• AIM OF THE EXERCISE
Your answer should be one number: the count of lines in these entries that hold the word "will".

• MATERIAL SUPPLIED
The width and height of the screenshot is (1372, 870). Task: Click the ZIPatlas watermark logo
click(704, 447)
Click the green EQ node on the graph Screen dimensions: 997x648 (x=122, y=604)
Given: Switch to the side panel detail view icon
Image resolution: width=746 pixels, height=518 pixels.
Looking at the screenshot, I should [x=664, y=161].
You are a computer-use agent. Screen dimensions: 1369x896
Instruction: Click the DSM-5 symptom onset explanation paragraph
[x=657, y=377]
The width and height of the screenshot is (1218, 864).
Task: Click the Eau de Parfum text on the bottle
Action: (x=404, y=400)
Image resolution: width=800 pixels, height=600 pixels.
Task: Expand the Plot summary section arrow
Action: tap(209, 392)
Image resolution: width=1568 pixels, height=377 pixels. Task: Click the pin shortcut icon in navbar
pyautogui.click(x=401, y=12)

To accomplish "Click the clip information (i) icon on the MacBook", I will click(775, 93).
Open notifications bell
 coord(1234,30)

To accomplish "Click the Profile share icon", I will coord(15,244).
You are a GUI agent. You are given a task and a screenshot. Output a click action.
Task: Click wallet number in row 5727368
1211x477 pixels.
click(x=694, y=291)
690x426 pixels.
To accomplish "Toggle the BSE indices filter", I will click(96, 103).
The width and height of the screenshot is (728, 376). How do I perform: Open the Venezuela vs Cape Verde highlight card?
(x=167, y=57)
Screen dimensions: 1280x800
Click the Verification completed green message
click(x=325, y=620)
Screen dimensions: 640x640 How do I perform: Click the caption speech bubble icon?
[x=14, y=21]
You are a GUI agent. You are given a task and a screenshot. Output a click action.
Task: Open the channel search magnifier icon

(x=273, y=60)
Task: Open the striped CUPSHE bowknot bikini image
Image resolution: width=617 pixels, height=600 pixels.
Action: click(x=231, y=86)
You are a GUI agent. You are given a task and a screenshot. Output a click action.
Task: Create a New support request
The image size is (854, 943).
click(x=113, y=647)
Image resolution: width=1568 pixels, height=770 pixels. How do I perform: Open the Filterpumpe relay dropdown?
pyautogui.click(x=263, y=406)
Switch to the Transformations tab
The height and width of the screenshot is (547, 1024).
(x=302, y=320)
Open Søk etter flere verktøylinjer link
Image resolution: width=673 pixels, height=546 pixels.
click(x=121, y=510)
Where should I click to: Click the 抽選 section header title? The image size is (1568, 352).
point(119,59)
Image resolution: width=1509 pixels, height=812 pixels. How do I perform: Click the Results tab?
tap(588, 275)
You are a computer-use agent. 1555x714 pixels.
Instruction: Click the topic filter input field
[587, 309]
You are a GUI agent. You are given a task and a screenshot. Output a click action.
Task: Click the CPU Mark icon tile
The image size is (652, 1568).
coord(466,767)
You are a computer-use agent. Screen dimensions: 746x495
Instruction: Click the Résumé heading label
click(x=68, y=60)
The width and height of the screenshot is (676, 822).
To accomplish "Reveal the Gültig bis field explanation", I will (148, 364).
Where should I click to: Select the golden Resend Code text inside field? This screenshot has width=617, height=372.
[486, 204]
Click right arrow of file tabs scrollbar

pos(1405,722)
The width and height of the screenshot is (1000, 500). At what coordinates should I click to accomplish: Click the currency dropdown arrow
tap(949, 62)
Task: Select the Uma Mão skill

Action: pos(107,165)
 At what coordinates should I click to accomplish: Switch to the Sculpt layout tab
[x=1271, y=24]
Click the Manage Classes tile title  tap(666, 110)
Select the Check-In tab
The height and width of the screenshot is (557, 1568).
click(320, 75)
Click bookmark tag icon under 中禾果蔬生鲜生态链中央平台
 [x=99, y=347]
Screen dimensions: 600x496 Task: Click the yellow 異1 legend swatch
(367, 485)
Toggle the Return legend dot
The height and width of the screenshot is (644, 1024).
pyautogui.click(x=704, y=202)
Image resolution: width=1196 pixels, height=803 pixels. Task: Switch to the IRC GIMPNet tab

• RESULT BELOW
4